# THE PROBLEM:
Only one stretch of the data below should be repeated: the lines from the line containing "You are a computer-use agent. 848x540 pixels." through the line containing "Instruction: Expand the", inclusive, exactly as they are.

# PROVIDED DATA:
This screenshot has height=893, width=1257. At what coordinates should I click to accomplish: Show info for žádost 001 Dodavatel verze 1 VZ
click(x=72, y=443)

==

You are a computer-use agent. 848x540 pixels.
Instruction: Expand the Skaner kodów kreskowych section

* * *

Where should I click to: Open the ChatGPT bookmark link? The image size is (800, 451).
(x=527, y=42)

# ANSWER:
You are a computer-use agent. 848x540 pixels.
Instruction: Expand the Skaner kodów kreskowych section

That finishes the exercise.